Sex work, meaning the provision of sexual services for money or goods, is a global industry that employs millions people of all genders in a variety of roles, which include, but are not limited to, street workers, actors, performers, escorts, dancers and traveling entertainers.
Despite the size of the sector, sex workers remain stigmatized. The community faces high levels of violence, discrimination, legal oppression and other human rights violations. This vulnerability to violence is increased for sex workers belonging to marginalized groups, such as transgender people, migrants and sex workers who use drugs.
Mainstream reporting bears the effects of centuries of stigmatization towards sex work. News coverage often falls into sensationalistic or judgemental narratives, which can cause harm and endanger people working in the industry.
Respectful reporting can significantly benefit sex workers’ lives, helping lift the stigma. We asked Dr. Anastacia Ryan, founder of Scottish sex worker charity Umbrella Lane, to share her advice for anyone writing on the subject.
Umbrella Lane is an organization whose aim is to change the way sex work is viewed within Scottish society. It’s led by sex workers, some of whom have agreed, anonymously, to share their insight on how to respectfully report about their job.
Avoid describing sex work as “prostitution”
When referring to someone who engages in sex work, avoid terms like “victim” or “prostitute.” Despite its common use, the word “prostitution” is not neutral. It reinforces the centuries-old stigma that has been cast on sex workers and continues to other the community.

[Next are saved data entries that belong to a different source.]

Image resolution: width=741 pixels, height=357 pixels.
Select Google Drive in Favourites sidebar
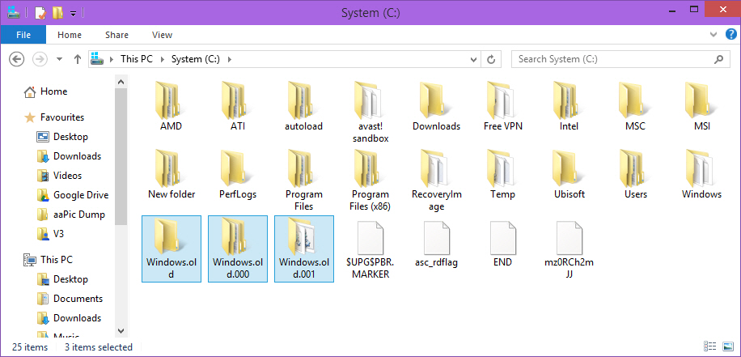pyautogui.click(x=80, y=195)
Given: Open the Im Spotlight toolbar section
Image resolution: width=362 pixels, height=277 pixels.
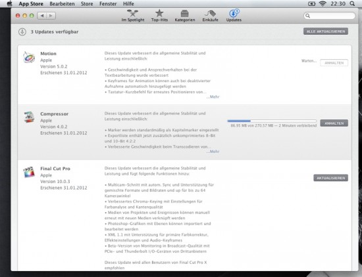Looking at the screenshot, I should 133,16.
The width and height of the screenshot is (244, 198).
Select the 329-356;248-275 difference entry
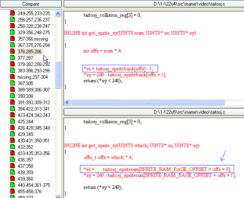33,32
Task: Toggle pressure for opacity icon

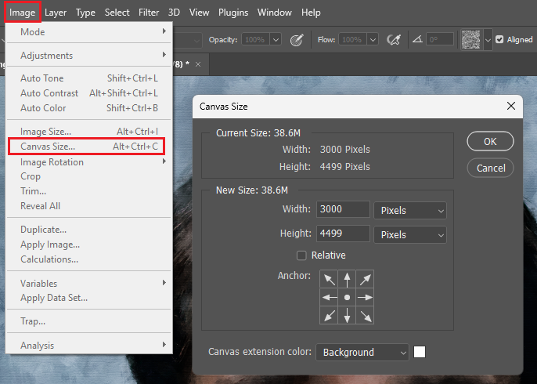Action: [x=297, y=39]
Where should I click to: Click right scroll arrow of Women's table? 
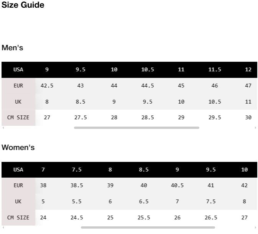click(x=255, y=227)
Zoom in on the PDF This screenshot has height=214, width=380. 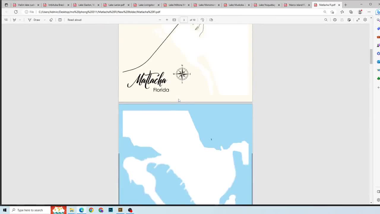(167, 20)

“Most of the people I’ve worked and networked with globally who are involved in sex work call themselves ‘sex workers,” says Dr. Ryan. If you’re unsure what a particular community prefers, you can shift the attention on to the person with expressions like “people who sell sexual services” or “people who engage in sex work.”
Feature sex workers’ voices
Journalists are taught to regularly include quotes from interviewees in their reporting. However, when it comes to sex work, reporters tend to talk to authorities before reaching out to sex workers — if they reach out at all. This often results in people who sell sexual services being completely silenced in the news.
When reporting about the sex industry, don’t consider the story complete without an interview or comment by an actual worker.
When you reach out for an interview, do so responsibly. “Something that really gets to sex workers is when journalists mask as a sex worker on sex worker only spaces,” Dr. Ryan tells IJNet. “It happens an awful lot. They go into client reviews websites, they take quotes, and they just create an article without speaking to the person.”
You may also be tempted to contact sex workers directly via social media, as many people working in the industry have social accounts for personal or professional reasons. However, you should avoid this whenever possible.
“Platforms like Twitter are used for advertising. Therefore, by intruding in that space, you’re also taking up time that should be spent, usually, with clients,” says Dr. Ryan. What you can do instead is reach out to sex worker projects and organizations, which usually have a team of ambassadors who are used to talking to the media. They know how to conceal their identity and take all the preventative measures to ensure their own safety.